◆ **DATASET EXCERPTS**:
▬▬▬▬▬▬▬▬▬▬

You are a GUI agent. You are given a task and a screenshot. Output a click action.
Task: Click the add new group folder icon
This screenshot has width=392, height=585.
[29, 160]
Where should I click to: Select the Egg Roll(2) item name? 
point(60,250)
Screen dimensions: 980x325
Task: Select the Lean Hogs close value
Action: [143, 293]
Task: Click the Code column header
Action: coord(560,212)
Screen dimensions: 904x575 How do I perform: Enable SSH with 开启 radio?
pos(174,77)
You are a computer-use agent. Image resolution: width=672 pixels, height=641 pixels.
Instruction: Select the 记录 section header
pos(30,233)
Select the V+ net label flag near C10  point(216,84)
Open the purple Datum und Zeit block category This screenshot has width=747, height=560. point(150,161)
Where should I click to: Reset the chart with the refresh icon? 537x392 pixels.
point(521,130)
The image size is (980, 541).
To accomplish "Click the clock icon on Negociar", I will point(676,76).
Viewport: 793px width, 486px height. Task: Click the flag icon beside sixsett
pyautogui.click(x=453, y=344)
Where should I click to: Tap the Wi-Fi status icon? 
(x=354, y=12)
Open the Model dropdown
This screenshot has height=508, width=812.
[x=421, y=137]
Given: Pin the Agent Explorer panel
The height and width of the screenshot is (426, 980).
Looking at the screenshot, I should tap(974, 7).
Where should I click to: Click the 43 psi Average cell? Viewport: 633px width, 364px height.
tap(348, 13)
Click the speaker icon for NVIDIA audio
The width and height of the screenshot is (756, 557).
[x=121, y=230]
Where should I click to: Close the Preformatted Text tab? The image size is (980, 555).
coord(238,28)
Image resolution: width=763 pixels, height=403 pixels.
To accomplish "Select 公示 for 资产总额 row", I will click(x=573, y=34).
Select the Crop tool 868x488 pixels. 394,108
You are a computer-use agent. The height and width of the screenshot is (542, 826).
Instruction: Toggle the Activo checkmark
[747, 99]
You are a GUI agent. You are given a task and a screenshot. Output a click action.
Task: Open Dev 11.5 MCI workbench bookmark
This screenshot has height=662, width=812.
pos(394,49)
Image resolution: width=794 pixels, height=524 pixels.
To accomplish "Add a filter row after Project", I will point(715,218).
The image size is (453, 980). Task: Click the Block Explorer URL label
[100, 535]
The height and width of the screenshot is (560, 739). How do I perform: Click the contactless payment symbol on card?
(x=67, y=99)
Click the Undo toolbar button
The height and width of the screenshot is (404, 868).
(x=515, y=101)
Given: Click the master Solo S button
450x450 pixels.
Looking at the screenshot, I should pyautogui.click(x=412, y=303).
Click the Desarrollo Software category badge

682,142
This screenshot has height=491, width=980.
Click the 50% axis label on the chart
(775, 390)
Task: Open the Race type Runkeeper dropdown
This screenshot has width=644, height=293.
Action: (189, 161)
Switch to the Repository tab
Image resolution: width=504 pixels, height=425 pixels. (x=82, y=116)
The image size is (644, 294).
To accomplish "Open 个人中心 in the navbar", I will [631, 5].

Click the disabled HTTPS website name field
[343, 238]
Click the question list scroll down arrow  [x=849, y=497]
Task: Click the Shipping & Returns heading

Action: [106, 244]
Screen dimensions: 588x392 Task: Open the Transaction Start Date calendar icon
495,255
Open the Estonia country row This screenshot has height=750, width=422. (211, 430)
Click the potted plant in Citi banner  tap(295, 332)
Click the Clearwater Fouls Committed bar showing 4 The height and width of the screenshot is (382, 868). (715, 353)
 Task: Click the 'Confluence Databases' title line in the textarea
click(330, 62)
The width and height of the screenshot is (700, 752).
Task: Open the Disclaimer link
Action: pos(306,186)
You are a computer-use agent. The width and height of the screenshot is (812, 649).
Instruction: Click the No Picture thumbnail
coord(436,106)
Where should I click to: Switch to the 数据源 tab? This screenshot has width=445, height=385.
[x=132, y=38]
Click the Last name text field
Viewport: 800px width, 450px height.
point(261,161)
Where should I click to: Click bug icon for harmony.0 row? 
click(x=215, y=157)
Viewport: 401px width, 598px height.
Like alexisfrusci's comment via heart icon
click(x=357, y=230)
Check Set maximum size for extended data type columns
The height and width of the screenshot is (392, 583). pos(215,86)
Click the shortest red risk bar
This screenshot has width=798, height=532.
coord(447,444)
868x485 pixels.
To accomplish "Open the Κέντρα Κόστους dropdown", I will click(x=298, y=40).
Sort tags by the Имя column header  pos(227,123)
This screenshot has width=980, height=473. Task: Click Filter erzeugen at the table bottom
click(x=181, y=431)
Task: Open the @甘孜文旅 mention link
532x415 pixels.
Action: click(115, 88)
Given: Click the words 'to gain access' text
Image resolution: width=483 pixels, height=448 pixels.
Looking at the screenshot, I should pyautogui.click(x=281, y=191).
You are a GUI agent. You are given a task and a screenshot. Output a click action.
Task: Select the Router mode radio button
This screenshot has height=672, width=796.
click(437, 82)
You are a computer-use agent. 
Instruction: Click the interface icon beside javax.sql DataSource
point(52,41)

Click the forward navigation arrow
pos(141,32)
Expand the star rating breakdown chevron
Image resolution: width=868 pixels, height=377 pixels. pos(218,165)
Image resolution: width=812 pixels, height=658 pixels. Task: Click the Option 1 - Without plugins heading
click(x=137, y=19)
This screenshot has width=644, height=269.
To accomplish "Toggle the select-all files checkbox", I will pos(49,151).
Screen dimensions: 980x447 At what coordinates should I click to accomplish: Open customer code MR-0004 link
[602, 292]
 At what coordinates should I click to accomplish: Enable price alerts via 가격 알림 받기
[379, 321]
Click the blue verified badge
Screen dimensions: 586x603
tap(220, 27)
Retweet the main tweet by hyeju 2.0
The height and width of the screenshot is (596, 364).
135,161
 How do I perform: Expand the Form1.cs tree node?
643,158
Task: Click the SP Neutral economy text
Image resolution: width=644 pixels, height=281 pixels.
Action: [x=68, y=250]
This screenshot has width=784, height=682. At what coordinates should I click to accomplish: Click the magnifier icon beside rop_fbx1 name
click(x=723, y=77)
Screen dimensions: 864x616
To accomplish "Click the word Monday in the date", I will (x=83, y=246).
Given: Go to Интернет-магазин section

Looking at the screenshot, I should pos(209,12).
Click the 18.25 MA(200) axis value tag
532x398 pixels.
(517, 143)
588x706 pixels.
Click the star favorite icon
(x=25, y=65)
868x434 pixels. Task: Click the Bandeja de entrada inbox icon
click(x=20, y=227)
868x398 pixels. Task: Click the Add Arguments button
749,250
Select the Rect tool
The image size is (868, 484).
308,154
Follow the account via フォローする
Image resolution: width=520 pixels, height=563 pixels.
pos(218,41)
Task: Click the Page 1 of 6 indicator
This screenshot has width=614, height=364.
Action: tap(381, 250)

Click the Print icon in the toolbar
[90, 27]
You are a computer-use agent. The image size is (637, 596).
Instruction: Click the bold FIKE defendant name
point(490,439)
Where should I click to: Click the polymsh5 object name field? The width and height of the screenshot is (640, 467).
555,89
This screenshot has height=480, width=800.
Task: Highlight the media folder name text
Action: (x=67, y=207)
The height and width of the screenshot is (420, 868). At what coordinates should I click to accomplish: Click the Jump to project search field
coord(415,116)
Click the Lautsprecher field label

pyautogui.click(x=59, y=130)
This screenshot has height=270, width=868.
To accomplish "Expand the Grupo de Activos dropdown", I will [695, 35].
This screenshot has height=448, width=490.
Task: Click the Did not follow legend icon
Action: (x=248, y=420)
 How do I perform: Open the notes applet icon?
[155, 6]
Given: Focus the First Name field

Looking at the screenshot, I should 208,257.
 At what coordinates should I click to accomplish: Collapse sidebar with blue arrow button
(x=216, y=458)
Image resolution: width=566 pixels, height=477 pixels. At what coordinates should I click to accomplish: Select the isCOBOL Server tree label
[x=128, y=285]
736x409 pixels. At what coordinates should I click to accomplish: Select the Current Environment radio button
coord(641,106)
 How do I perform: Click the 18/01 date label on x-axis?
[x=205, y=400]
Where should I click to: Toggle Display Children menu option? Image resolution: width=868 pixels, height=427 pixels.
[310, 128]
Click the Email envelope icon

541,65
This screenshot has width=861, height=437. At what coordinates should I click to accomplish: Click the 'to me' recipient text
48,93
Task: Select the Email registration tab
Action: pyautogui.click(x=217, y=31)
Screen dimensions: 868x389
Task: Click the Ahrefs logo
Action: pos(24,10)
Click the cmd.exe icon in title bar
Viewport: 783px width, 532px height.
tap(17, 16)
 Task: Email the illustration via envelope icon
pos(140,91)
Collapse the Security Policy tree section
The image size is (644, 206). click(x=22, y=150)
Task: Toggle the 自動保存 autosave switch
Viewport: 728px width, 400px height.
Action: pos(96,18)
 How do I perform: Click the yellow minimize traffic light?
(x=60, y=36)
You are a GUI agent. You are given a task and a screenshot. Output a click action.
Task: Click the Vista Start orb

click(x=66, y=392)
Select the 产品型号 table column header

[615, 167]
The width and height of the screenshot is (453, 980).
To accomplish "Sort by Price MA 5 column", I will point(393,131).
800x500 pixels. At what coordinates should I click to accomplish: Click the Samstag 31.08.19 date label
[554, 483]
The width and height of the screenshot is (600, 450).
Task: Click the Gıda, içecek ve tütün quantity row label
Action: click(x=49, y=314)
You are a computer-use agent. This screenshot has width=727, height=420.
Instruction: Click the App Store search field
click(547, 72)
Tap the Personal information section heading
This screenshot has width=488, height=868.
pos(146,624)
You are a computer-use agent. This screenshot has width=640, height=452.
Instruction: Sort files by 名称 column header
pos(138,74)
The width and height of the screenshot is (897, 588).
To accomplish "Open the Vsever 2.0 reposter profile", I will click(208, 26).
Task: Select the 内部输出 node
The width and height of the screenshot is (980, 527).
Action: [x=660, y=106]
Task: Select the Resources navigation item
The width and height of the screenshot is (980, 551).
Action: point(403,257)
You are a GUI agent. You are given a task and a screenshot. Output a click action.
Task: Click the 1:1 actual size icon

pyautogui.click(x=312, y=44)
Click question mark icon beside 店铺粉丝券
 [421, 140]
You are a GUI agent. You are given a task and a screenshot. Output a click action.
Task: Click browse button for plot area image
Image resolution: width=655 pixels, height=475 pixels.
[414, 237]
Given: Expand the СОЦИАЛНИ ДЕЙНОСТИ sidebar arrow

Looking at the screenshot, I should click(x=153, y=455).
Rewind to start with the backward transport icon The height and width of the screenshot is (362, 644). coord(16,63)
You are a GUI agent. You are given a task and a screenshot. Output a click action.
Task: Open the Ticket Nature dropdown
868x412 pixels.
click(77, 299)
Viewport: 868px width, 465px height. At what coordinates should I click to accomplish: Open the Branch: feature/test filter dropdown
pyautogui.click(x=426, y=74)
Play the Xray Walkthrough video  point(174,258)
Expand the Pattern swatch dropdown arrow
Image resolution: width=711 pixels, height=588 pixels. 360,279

▬▬▬▬▬▬▬▬▬▬

Would you retype exactly the lines above, from the line with "Viewport: 793px width, 486px" to the line with "Click the question", with both end lines kept and nothing more?

◆ **RESULT OF THE EXERCISE**:
Viewport: 793px width, 486px height. Task: Click the flag icon beside sixsett
pyautogui.click(x=453, y=344)
Where should I click to: Tap the Wi-Fi status icon? 
(x=354, y=12)
Open the Model dropdown
This screenshot has height=508, width=812.
[x=421, y=137]
Given: Pin the Agent Explorer panel
The height and width of the screenshot is (426, 980).
Looking at the screenshot, I should tap(974, 7).
Where should I click to: Click the 43 psi Average cell? Viewport: 633px width, 364px height.
tap(348, 13)
Click the speaker icon for NVIDIA audio
The width and height of the screenshot is (756, 557).
[x=121, y=230]
Where should I click to: Close the Preformatted Text tab? The image size is (980, 555).
coord(238,28)
Image resolution: width=763 pixels, height=403 pixels.
To accomplish "Select 公示 for 资产总额 row", I will click(x=573, y=34).
Select the Crop tool 868x488 pixels. 394,108
You are a computer-use agent. The height and width of the screenshot is (542, 826).
Instruction: Toggle the Activo checkmark
[747, 99]
You are a GUI agent. You are given a task and a screenshot. Output a click action.
Task: Open Dev 11.5 MCI workbench bookmark
This screenshot has height=662, width=812.
pos(394,49)
Image resolution: width=794 pixels, height=524 pixels.
To accomplish "Add a filter row after Project", I will point(715,218).
The image size is (453, 980). Task: Click the Block Explorer URL label
[100, 535]
The height and width of the screenshot is (560, 739). How do I perform: Click the contactless payment symbol on card?
(x=67, y=99)
Click the Undo toolbar button
The height and width of the screenshot is (404, 868).
(x=515, y=101)
Given: Click the master Solo S button
450x450 pixels.
Looking at the screenshot, I should pyautogui.click(x=412, y=303).
Click the Desarrollo Software category badge

682,142
This screenshot has height=491, width=980.
Click the 50% axis label on the chart
(775, 390)
Task: Open the Race type Runkeeper dropdown
This screenshot has width=644, height=293.
Action: (189, 161)
Switch to the Repository tab
Image resolution: width=504 pixels, height=425 pixels. (x=82, y=116)
The image size is (644, 294).
To accomplish "Open 个人中心 in the navbar", I will [631, 5].

Click the disabled HTTPS website name field
[343, 238]
Click the question list scroll down arrow  [x=849, y=497]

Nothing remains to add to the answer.